Mike Duman didn’t have any opposition, but strong candidates ran against Charles Brown, Jeffrey Gardy and Charles Parr. Those three, especially, have been steadfast allies of Mayor Linda T. Johnson and have said they support the city manager wholeheartedly.

That’s not what a lot of voters wanted to hear. With the raise, school funding issues, a lack of transparency, rising fees, higher water and sewer rates and other hot-button issues at the top of their minds — even 22 months after the raise happened — voters made sure to turn up and vote against the incumbents.

Throughout the campaign, the incumbents made their case for the city’s progress. Suffolk is in better financial shape than it was in 2006, they noted. Crime is down, jobs are up and capital improvements have sprouted up everywhere.
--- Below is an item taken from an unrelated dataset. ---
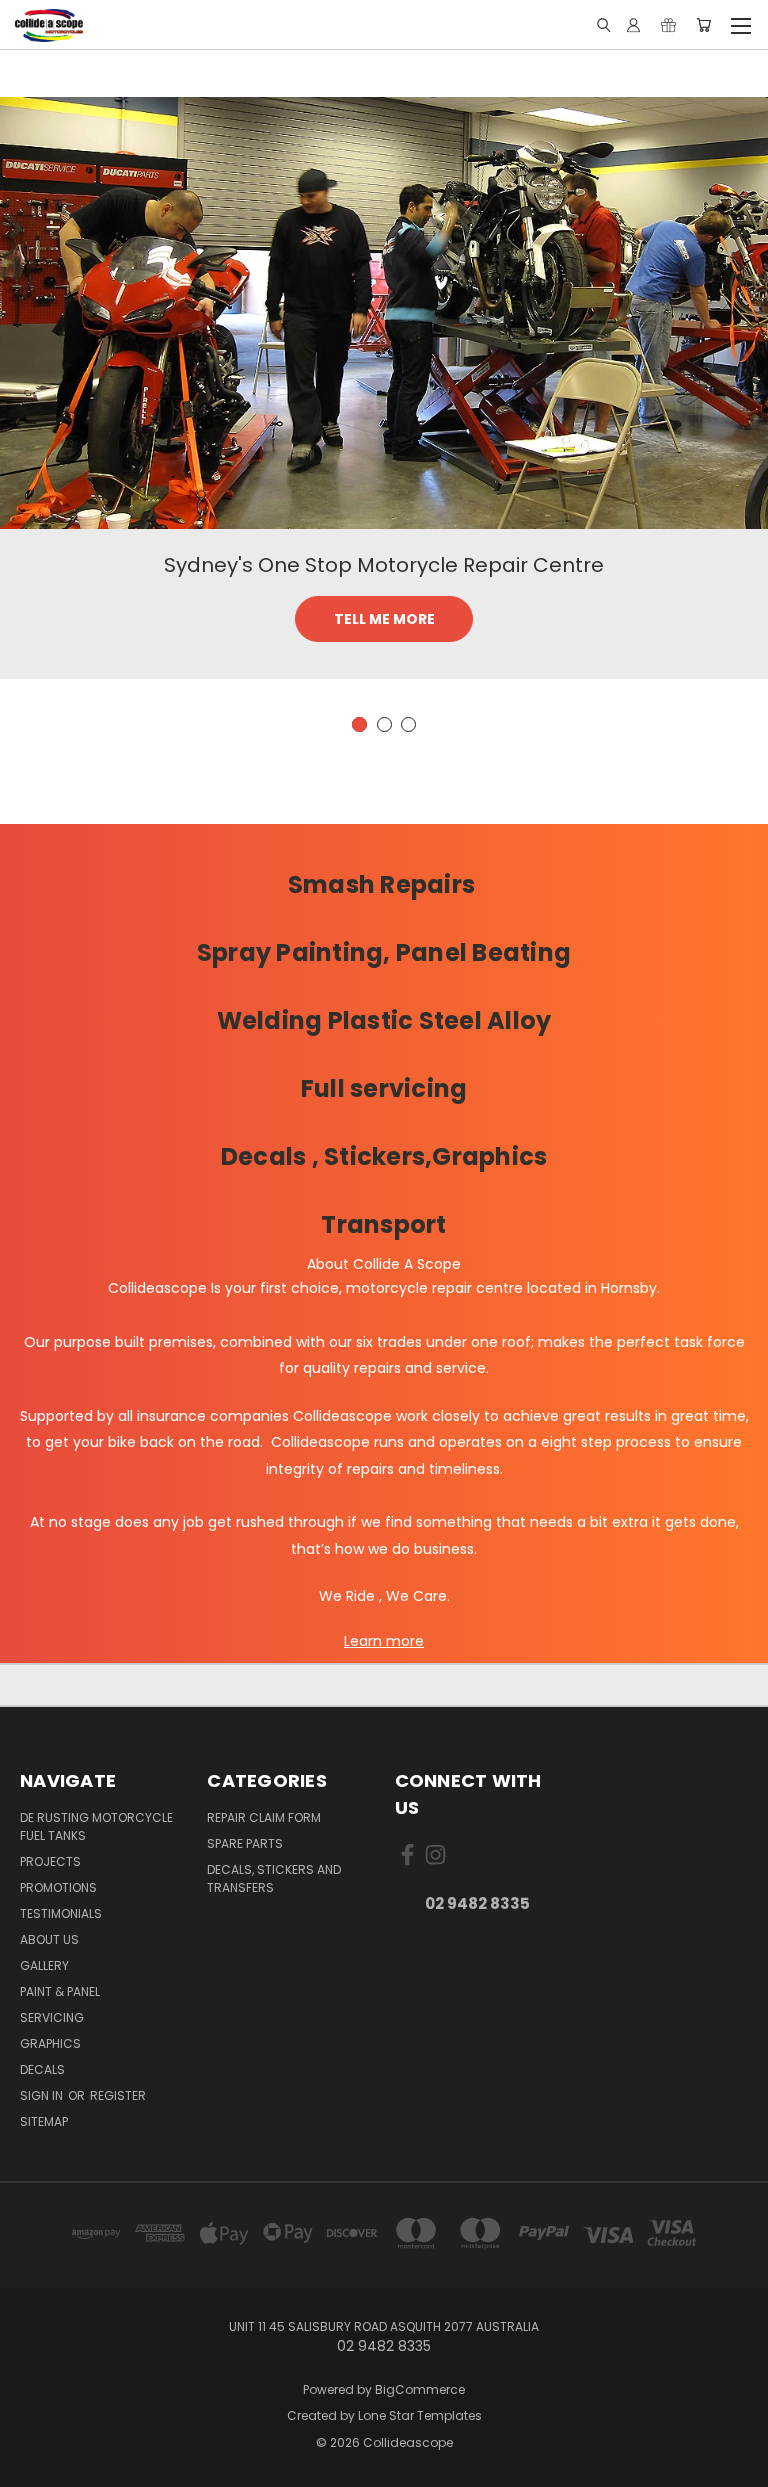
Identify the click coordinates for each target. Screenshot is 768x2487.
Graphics (50, 2043)
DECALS (42, 2069)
But many voters wondered about the hidden costs of all that progress, and they didn’t have to look much further than their children’s schools.

Teachers left in record numbers after last school year, many of them going to neighboring jurisdictions where they could get double-digit percent raises with just a little extra commuting time.

Parr has said the new council members will find that being on council is different than they thought it would be, and that would likely be true to an extent no matter what. But the very fact that the councilmen-elect, along with the rest of the citizens, don’t know the rationale behind much of what the current council has done is part of the problem.

Suffolk politics will be a much different world come January, when Leroy Bennett, Don Goldberg and Tim Johnson take office. Exactly what that world looks like remains to be seen.